Q: sort's key and cmp parameters

Tue Oct 6 16:09:56 EDT 2009

Paul Rubin:

> bearophile:
>> I am having a very hard type (despite my implementation, explanations,
>> etc) explaining to D programmers why for a flexible general-purpose
>> function a key function argument is often better. They in the end have
>> added something like that in the std lib, but with a weird name like
>> SchwartzSort that's surely not the first standard sort they look
>> for... this is bad.

> "key" and the DSU (Schwartz) sorting pattern makes lots of sense in
> scripting languages like Python that are primarily used on relatively
> small data sets.  The best reason for writing something in a lower
> level language like D is because you want to push the limits of your
> availiable machine resources.  Therefore, the DSU strategy's extra
> memory consumption will be what you want less of the time than it is
> in Python.

I think you are quite wrong.

In D dynamic arrays are built-in, they are used almost as Python lists
(but they are single-typed, unless you create an array of variants),
among other things they have a built-in sort. Such sort is used for
small situations too. Even in a language like D *very* often what you
need is to sort a small amount of data in a very flexible way. In such
situations what you need isn't to squeeze the last byte or CPU cycle
out of the PC, but to have a handy and short syntax, a very flexible
sorting, and something that's surely not bug-prone. In such situation
having a 'key' argument is *better*. Such sort can be stable. That's
why the main sort/sorted routines in my dlibs accept an optional key
callable, and they are very handy.
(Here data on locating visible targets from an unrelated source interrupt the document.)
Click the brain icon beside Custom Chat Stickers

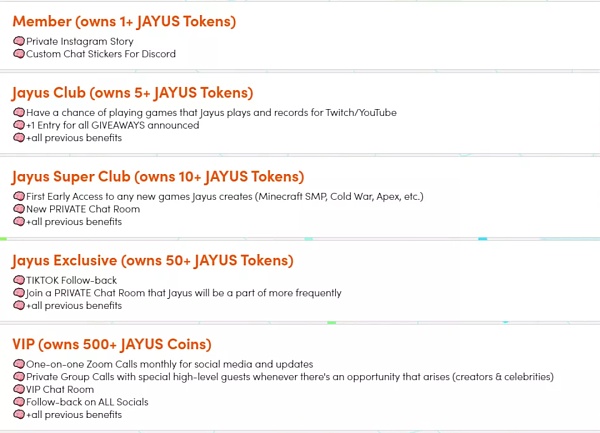[19, 54]
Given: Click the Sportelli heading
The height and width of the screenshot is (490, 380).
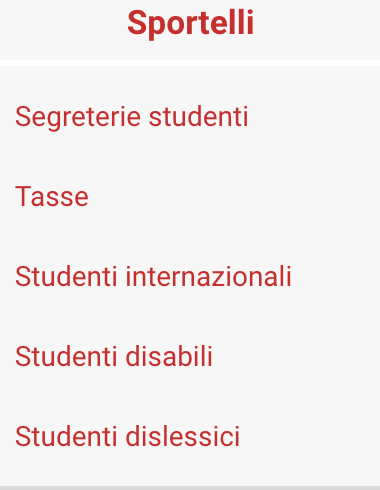Looking at the screenshot, I should pyautogui.click(x=191, y=23).
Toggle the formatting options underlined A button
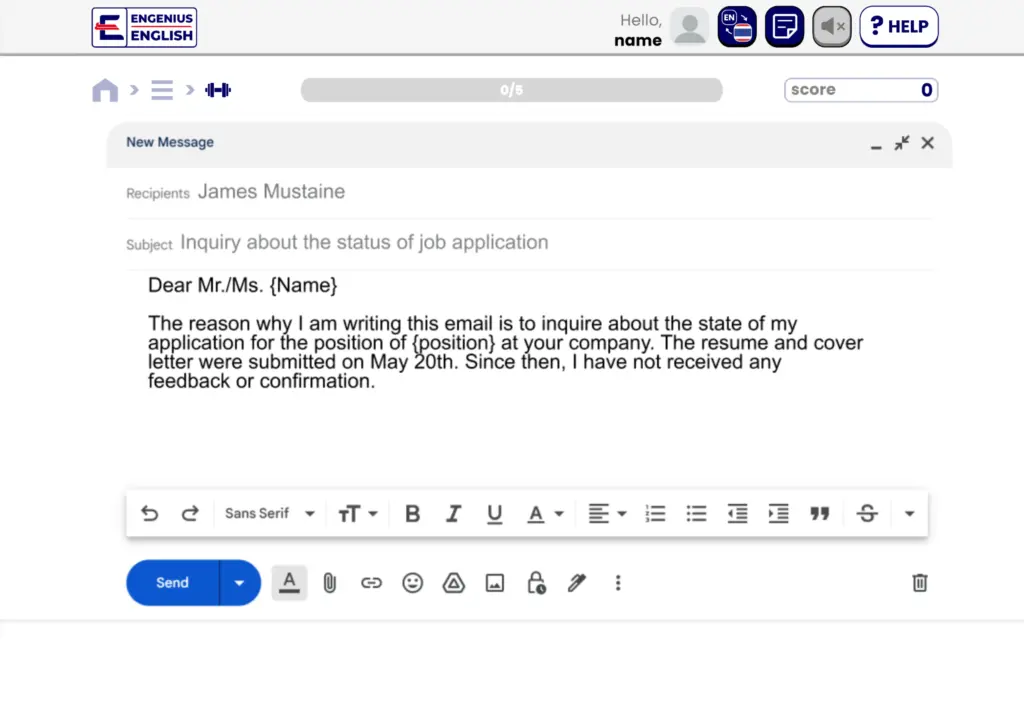 point(289,582)
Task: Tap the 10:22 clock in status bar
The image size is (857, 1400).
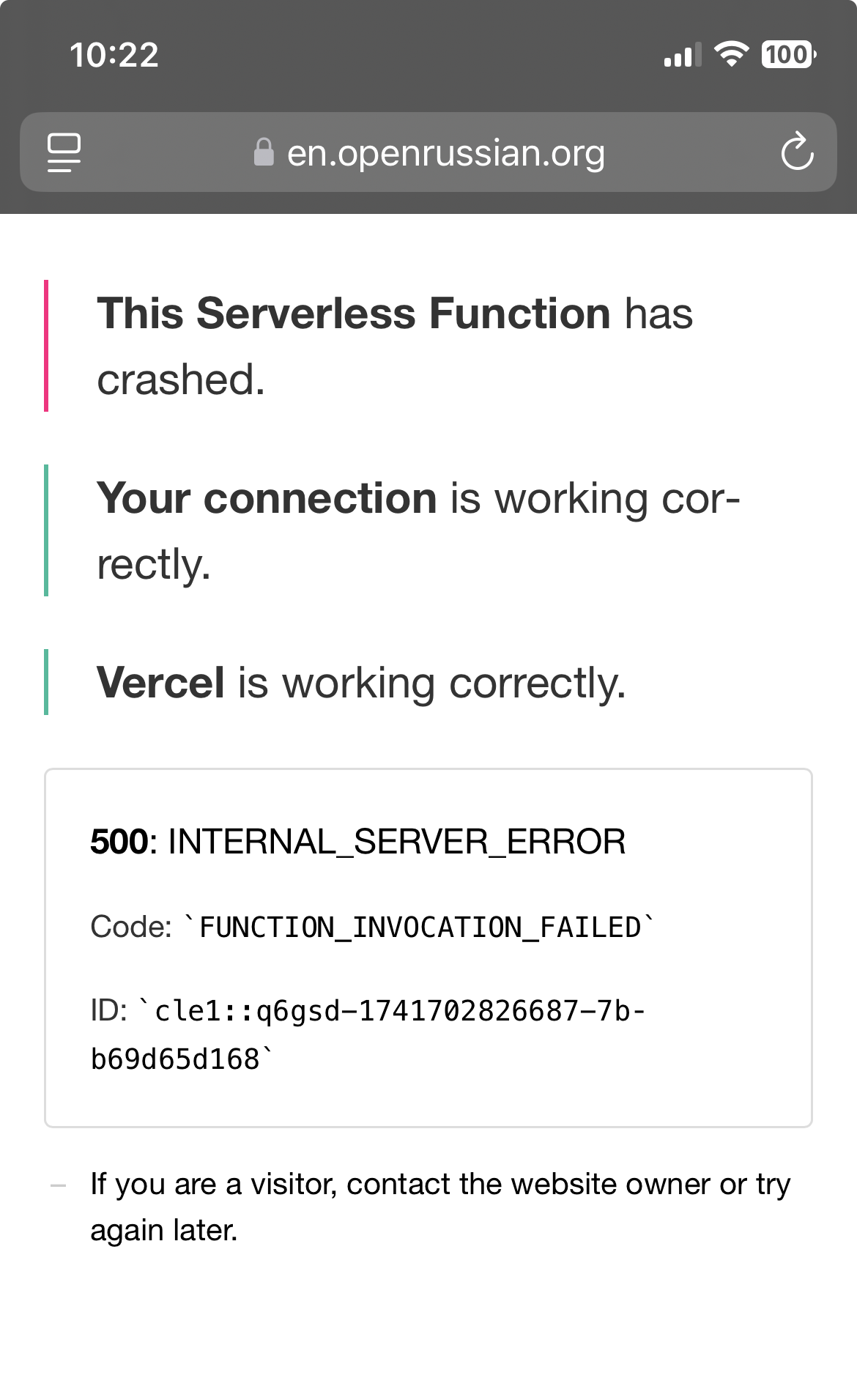Action: pyautogui.click(x=114, y=55)
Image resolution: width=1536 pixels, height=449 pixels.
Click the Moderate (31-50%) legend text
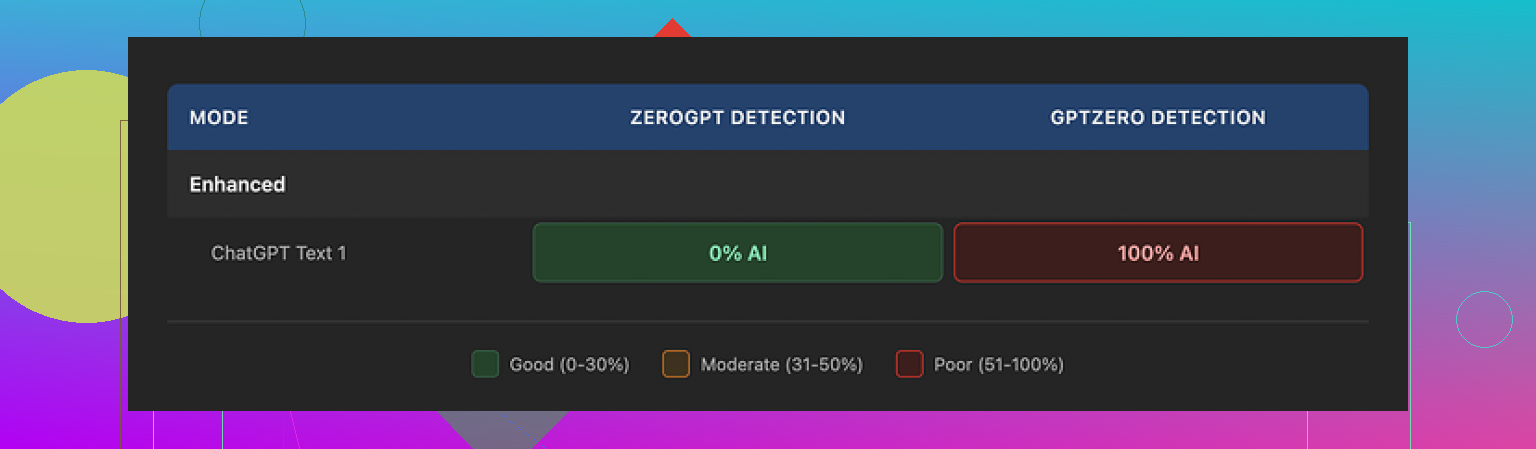(x=781, y=365)
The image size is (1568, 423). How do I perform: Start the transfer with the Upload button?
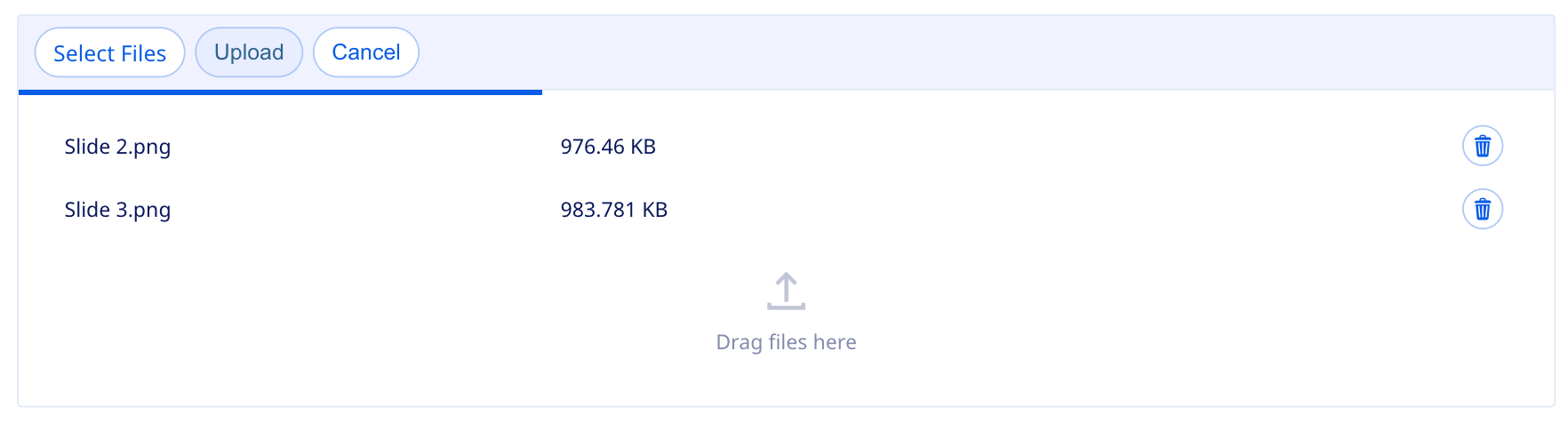pyautogui.click(x=249, y=52)
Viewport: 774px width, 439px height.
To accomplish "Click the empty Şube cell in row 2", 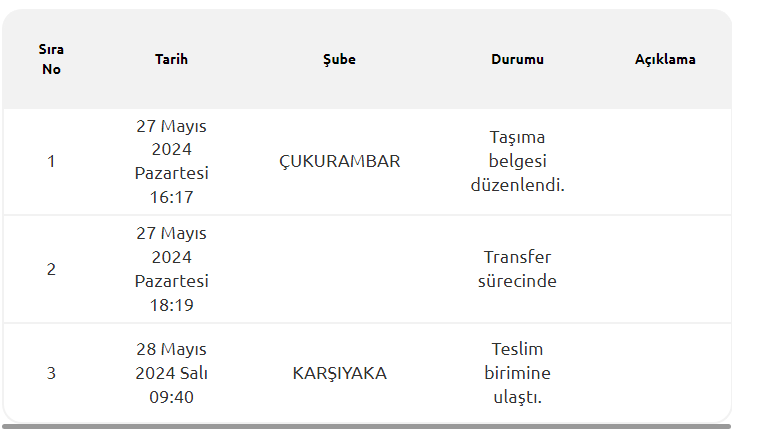I will [x=339, y=269].
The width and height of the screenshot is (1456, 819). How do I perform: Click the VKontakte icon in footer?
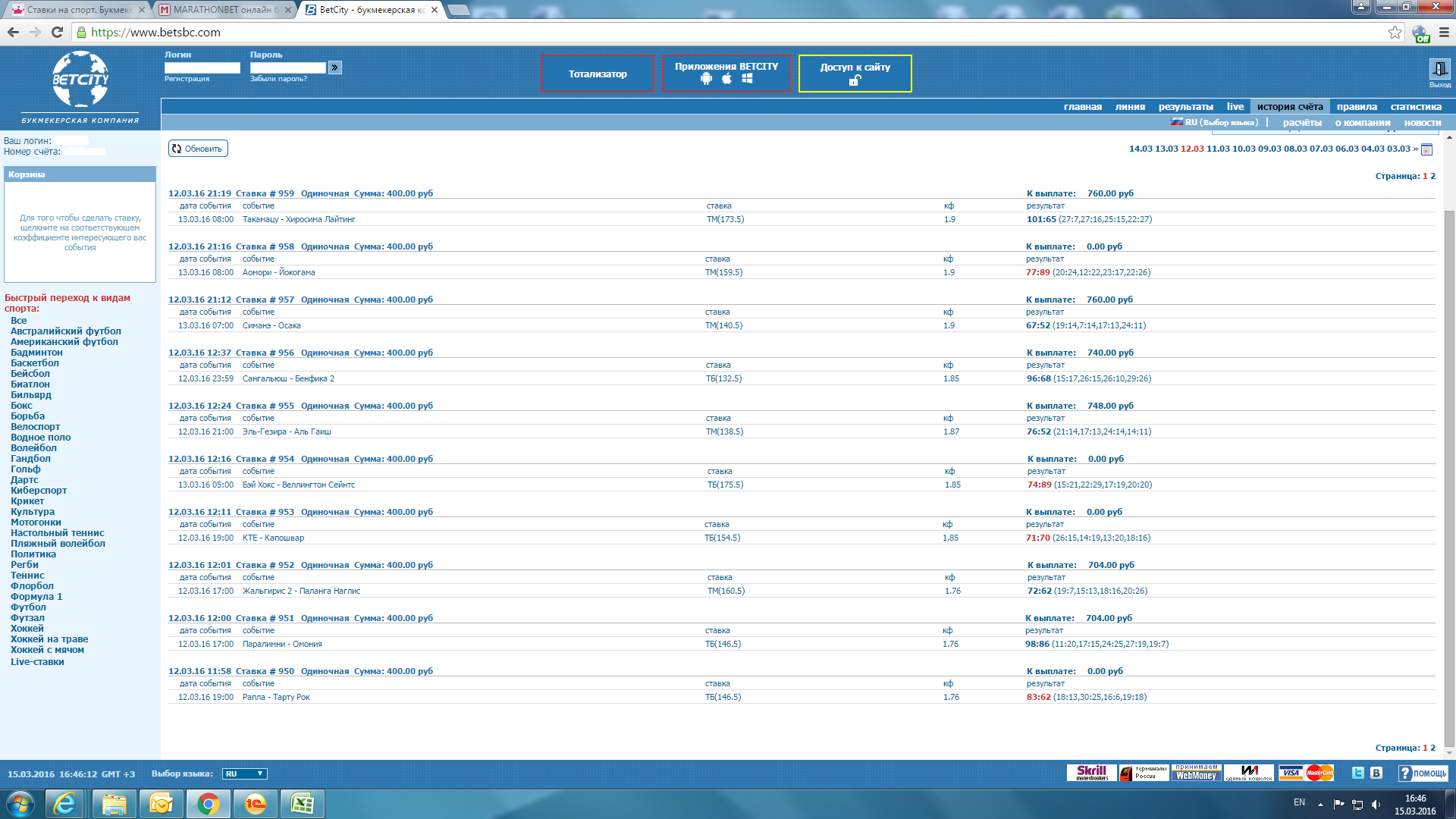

I can show you examples.

On the other hand once in a while in a D program you may need to sort
a very large amount of data, or you may need something faster (and
unstable, like a refined introsort based on a 2-pivot QS), or even
more special than the things allowed by the built in sort. In such
situation you can import a special sorting function from the std lib
and use it, such sort can have something equivalent to a cmp (but
lower level, it can accept a function template alias, to inline the
comparison operation).

So the idea is: in a multi-level language you very often have to sort
a limited amount of data in complex ways. Because in most programs a
quite large percentage of the code isn't performance-critical. In such
large parts of the code what you want is something very handy, safe
and flexible. So having a key function is positive. In the few spots
where you need high performance, you can import (or even implement
with your hands) and use a specialized sorting routine. D is a general
purpose language, it's not used like C in Python projects to write
performance-critical spots only.

This is also visible in other parts of the language, for example there
are built-in associative arrays. Their syntax is handy, and even if
they aren't high performance (they are sometimes slower than Python
dicts despite being O(1), but they never have a O(n^2) performance
profile, as may happen to Python dicts, so they are safer) you can use
them in a very quick way, even if you have to create a 10-items
associative array. The end result is that in D programs you can find
more hashes than in C++ code, where I think programmers use them only
where simpler solutions (like iterating on an array) aren't good
enough. (So D AAs have to be fast even in situations where you put 8
items inside them, like in Python dicts). This free usage of AAs makes
the code stronger too (because once in a while you may put 1000 items
in such AA, and it will keeps working efficiently, while a linear scan
in a list of 1000 items starts to become not efficient).

Bye,
bearophile